$$\lim_{\theta\rightarrow\pi/4} \dfrac{\cos\theta-\frac{1}{\sqrt{2}}}{\theta-\frac{\pi}{4}}$$
The suggested solution is: First substitute $h$ for the denominator and writhe $\theta$ in terms of $h$. Next, find the limit as $h$ approches zero. Note that $\lim \frac{\sin h}{h}=1$ and $\lim\frac{\cos h-1}{h}=0$.
Is there a way to solve this without L'hopitals rule? They use L'hopitals rule in the student solutions manual even though its not covered in any of the previous sections.
On
Hint: Use $$\frac 1{\sqrt 2}=\frac{\sqrt 2}2=\cos\frac{\pi}4$$ Then use the formula for $\cos a-\cos b$
On
I'll try to get you started. Following the tip, let $h = \theta-\pi/4$. Then the expression becomes
$$\frac{\cos(\pi/4+h) -\frac{1}{\sqrt{2}}}{h}.$$
By sum of angles identity you get
$$\frac{ \cos(\pi/4)\cos h -\sin{\pi/4}\sin h -\frac{1}{\sqrt{2}}}{h}.$$
Now use the limits they gave you in the tip.
On
Using the given hints,
$$\lim_{\theta\rightarrow\pi/4} \dfrac{\cos\theta-\frac{1}{\sqrt{2}}}{\theta-\frac{\pi}{4}}=\lim_{h\to0}\frac{\cos(\frac\pi4+h)-\frac1{\sqrt2}}h \\=\lim_{h\to0}\frac{\frac1{\sqrt2}\cos h-\frac1{\sqrt2}\sin h-\frac1{\sqrt2}}h \\=\frac1{\sqrt2}\lim_{h\to0}\frac{\cos h-1}h-\frac1{\sqrt2}\lim_{h\to0}\frac{\sin h}h.$$
On
I think the tip is self-explanatory:
Substitute $h=\theta-\pi/4$, and you get $\theta=h+\pi/4$
With this substitution, the expression becomes:
$$\frac{\cos\theta-\frac{1}{\sqrt2}}{\theta-\frac{\pi}{4}}=\frac{\cos{(h+\frac{\pi}{4})}-\frac{1}{\sqrt2}}{h}$$
Use the sum of angles formula to get:
$$\lim_{h\rightarrow0}\frac{\cos(h)\cos(\frac{\pi}{4})-\sin(h)\sin(\frac{\pi}{4})-\frac{1}{\sqrt2}}{h}$$
With the identity $\cos(\frac{\pi}{4})=\sin(\frac{\pi}{4})=\frac{1}{\sqrt2}$, can you follow from here?

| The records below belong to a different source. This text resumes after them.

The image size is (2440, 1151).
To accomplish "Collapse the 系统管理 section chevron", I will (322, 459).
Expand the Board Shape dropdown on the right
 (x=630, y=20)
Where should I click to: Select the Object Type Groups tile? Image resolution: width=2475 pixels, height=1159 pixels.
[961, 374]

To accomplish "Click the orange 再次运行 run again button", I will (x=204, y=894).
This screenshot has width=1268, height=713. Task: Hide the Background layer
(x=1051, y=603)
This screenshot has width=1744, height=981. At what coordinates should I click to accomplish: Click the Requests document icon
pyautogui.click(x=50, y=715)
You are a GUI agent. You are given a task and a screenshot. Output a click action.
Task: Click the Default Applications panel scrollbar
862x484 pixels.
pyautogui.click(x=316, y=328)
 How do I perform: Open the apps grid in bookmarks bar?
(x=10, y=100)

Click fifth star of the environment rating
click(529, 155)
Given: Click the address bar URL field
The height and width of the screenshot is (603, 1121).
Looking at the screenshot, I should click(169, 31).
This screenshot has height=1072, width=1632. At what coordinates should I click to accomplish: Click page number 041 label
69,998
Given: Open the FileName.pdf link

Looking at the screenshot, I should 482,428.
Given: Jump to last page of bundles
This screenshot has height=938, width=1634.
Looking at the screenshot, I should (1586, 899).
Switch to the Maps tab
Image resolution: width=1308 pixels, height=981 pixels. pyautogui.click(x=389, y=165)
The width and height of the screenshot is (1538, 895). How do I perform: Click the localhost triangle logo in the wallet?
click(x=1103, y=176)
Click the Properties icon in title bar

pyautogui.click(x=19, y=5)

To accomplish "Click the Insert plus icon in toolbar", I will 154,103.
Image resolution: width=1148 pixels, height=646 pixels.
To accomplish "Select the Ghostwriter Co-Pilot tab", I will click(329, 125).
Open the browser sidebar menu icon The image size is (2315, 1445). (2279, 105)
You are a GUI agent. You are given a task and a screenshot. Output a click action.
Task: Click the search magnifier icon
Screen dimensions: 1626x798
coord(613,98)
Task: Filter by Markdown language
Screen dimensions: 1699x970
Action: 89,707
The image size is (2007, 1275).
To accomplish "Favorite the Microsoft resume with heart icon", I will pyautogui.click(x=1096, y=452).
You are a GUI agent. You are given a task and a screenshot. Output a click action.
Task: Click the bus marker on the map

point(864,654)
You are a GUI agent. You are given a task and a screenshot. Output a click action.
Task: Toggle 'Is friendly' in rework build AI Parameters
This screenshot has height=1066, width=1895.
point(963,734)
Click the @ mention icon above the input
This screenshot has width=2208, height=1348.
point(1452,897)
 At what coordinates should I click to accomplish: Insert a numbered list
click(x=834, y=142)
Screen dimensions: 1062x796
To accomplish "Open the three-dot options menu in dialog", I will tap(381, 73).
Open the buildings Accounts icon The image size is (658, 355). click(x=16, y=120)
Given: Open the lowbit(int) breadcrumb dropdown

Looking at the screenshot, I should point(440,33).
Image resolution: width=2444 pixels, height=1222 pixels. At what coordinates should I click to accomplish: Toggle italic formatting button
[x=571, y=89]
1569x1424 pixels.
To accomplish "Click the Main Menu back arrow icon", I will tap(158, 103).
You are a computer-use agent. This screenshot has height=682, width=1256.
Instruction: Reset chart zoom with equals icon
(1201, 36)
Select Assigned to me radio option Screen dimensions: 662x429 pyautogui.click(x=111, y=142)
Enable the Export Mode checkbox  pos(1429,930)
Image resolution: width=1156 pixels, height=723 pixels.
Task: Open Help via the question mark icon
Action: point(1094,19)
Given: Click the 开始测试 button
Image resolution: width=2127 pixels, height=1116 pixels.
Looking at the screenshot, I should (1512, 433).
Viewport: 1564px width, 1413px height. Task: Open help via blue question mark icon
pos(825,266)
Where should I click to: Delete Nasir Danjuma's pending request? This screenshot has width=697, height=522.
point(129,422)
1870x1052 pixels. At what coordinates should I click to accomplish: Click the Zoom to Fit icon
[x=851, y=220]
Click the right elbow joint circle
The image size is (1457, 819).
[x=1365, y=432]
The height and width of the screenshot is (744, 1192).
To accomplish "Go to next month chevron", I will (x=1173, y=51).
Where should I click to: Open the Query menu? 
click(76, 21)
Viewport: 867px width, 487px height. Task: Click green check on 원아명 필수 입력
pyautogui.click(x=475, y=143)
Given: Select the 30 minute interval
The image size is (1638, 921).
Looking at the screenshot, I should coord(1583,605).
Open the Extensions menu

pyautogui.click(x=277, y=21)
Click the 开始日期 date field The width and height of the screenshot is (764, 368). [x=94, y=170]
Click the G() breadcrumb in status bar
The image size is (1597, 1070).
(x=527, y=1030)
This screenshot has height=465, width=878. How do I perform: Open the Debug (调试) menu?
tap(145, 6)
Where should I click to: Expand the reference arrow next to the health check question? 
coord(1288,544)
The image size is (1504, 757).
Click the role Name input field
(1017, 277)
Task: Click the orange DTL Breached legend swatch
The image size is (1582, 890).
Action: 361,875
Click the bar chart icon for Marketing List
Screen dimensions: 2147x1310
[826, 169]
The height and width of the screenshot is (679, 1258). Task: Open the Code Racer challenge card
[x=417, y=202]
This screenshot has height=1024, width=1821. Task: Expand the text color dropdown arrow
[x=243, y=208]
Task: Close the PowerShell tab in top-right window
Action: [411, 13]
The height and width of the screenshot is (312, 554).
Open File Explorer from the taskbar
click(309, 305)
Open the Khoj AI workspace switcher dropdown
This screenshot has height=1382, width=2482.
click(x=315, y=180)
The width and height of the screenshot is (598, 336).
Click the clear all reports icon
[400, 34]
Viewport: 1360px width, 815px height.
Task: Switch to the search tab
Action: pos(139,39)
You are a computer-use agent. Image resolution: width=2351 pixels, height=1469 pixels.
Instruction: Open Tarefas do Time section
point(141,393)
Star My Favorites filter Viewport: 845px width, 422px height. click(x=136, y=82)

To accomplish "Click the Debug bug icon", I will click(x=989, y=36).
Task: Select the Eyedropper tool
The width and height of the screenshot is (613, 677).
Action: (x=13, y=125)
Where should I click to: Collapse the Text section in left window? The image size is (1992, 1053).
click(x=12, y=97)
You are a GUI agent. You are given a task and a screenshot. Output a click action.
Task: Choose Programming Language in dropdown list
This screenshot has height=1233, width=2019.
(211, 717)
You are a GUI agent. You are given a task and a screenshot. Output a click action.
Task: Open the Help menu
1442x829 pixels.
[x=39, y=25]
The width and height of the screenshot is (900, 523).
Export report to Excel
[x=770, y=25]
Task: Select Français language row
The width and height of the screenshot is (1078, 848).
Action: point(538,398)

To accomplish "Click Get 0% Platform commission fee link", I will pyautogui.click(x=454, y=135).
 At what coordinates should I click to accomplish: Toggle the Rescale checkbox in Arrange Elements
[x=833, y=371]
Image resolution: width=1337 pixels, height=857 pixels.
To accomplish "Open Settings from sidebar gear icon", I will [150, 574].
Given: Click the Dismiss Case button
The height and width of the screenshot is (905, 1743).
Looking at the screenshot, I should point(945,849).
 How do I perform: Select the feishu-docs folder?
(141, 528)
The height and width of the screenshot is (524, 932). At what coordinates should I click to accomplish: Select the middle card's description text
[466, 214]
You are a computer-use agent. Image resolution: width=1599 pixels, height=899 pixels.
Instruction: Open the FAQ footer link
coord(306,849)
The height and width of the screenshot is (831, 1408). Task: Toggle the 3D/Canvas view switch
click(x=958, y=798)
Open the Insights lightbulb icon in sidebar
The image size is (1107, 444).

Another way without using the hint:
Recognize $\frac{1}{\sqrt 2}$ as $\cos \frac{\pi}{4}$ and use the identity $\cos(a)-\cos(b) = -2\sin\frac{a+b}{2} \ \sin\frac{a-b}{2}$ to get $$ \lim_{\theta \to\frac{\pi}{4}} -\frac{2\color{red}{\sin\left(\frac{\theta-\pi/4}{2}\right)} \sin\left(\frac{\pi/4+\theta}{2}\right)}{\color{red}{\frac{\theta-\pi/4}{2}} \times 2} $$ Now, use $\lim_{h\to 0} \frac{\sin h}{h}=1$ and you’ll be done.